- [WHAT NEEDS TO BE DONE]: Transcribe exactly, and only, the lines from the one with "Παιδικά (521, 238)" through the end of the records below, including both of those lines. Skip all pictures.

- [DATA EXCERPTS]:
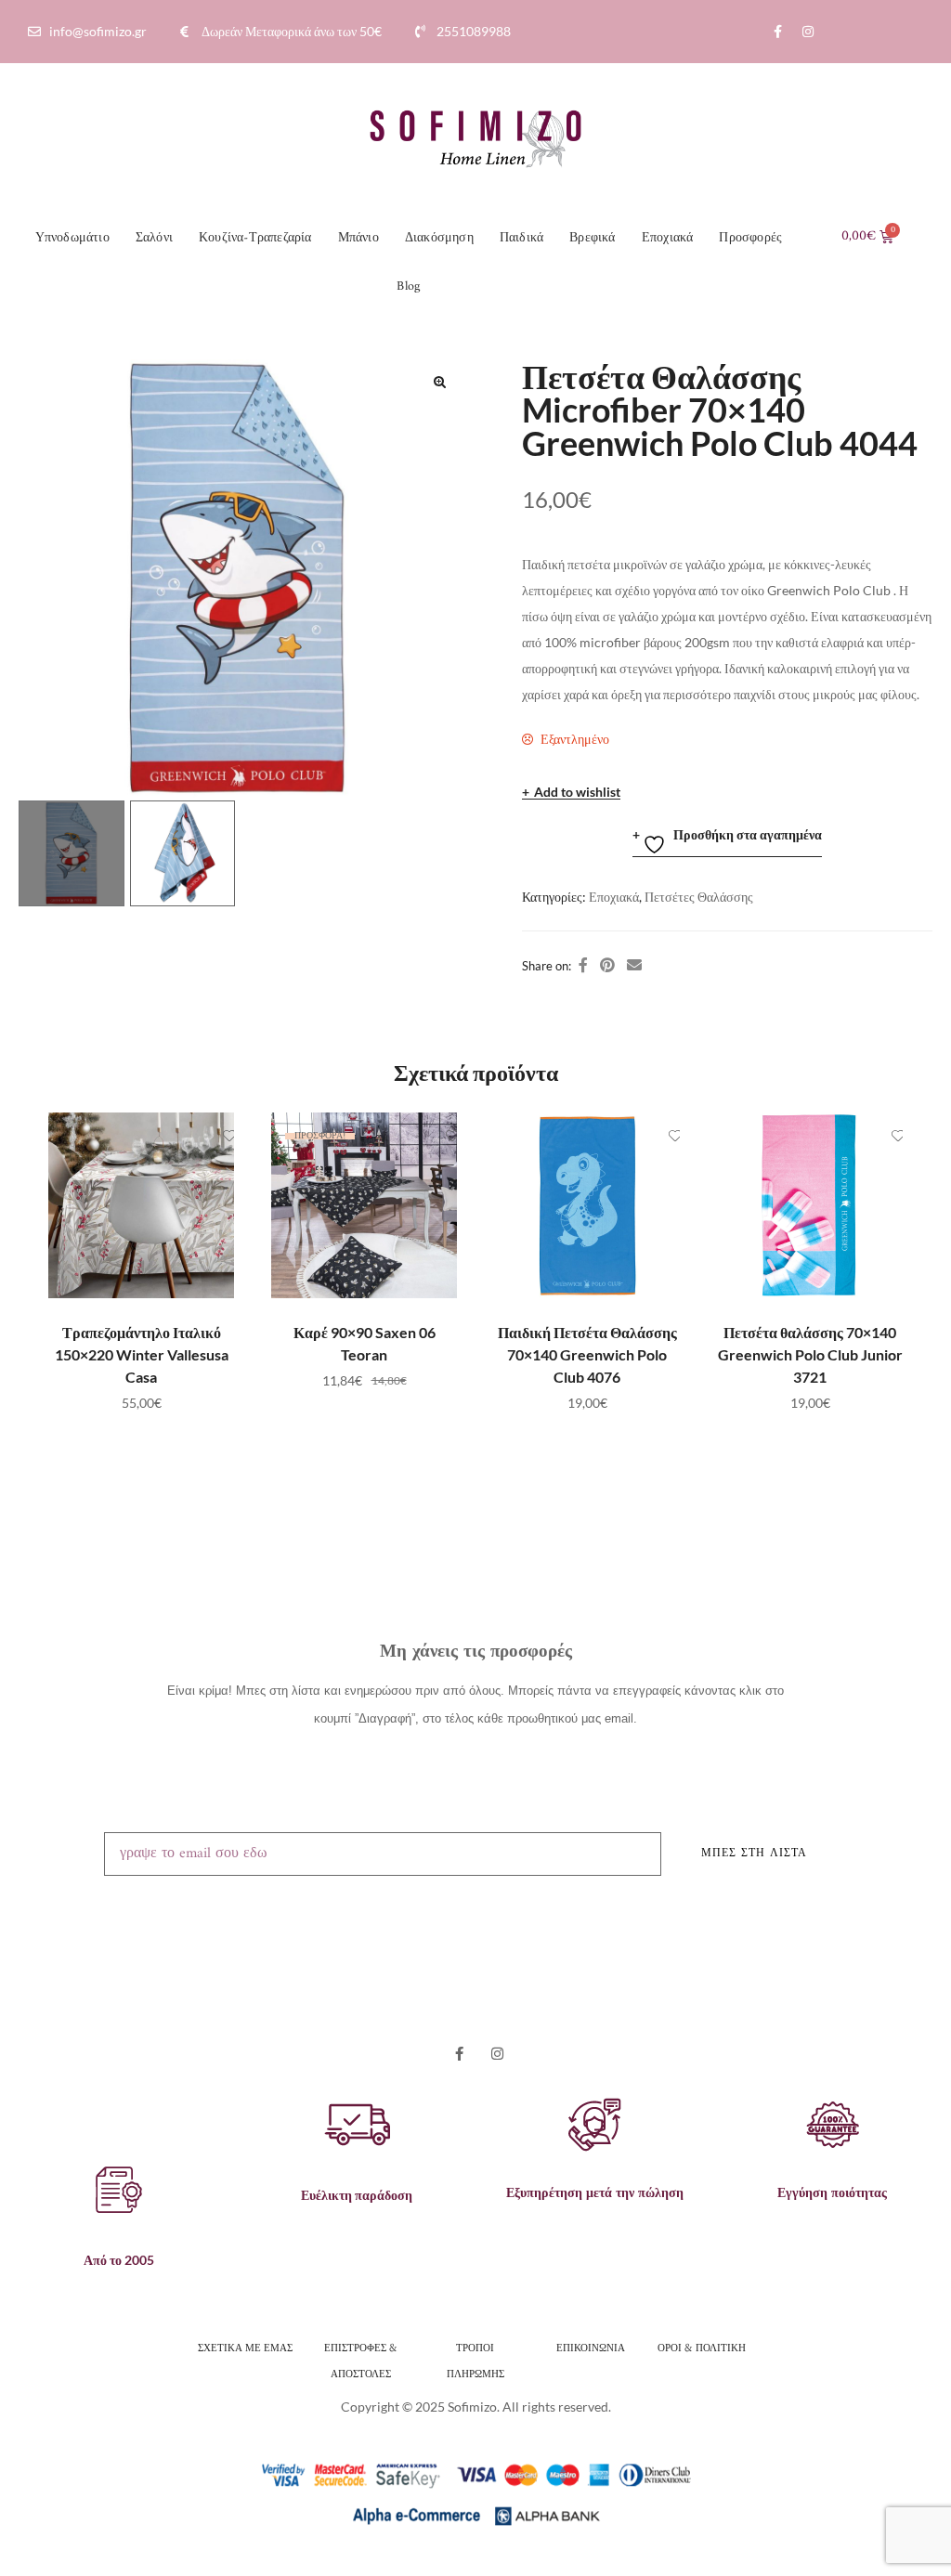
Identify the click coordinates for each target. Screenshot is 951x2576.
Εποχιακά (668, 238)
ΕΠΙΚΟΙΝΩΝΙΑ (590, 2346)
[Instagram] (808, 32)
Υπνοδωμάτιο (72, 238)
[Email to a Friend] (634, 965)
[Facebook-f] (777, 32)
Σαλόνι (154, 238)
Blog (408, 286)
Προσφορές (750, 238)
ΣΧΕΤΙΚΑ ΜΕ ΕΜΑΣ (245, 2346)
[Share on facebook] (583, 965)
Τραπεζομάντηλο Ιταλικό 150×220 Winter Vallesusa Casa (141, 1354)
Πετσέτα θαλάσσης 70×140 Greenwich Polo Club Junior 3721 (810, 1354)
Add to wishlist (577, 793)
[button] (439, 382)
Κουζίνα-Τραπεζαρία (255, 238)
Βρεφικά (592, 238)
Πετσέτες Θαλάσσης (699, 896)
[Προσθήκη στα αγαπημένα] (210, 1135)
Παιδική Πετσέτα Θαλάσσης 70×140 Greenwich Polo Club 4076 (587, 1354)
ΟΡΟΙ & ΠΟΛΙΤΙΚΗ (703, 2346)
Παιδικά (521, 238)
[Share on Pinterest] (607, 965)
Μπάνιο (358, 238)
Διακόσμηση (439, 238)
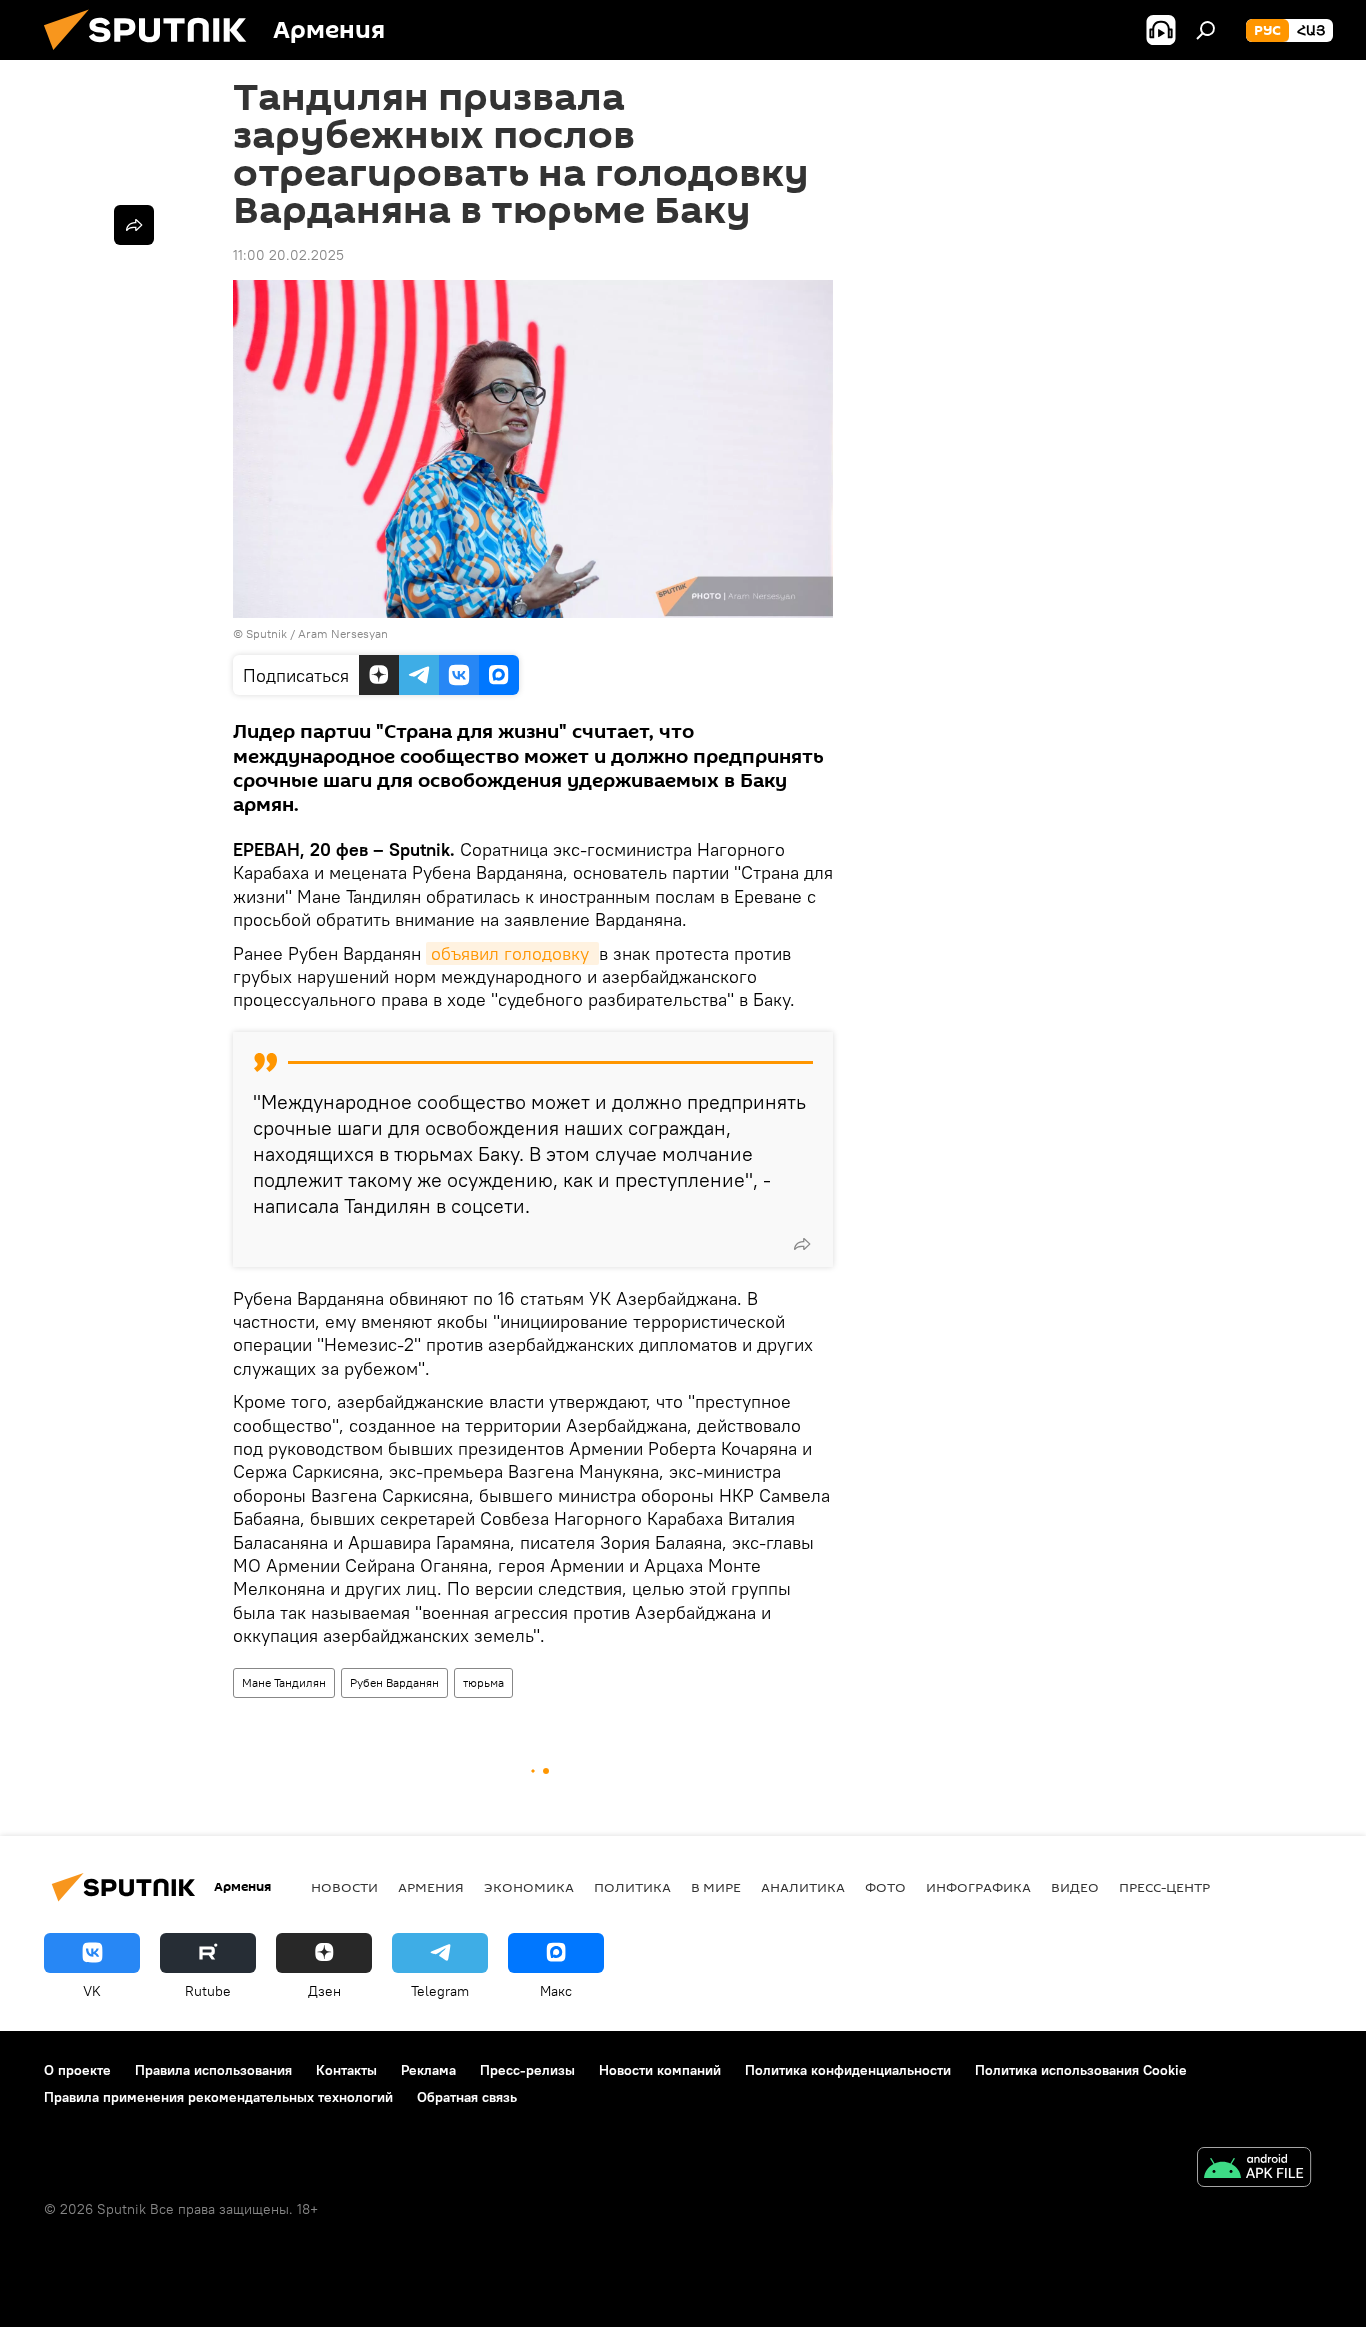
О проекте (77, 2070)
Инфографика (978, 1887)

- [ANSWER BELOW]:
Παιδικά (521, 238)
[Share on Pinterest] (607, 965)
Μπάνιο (358, 238)
Διακόσμηση (439, 238)
О проекте (77, 2070)
Инфографика (978, 1887)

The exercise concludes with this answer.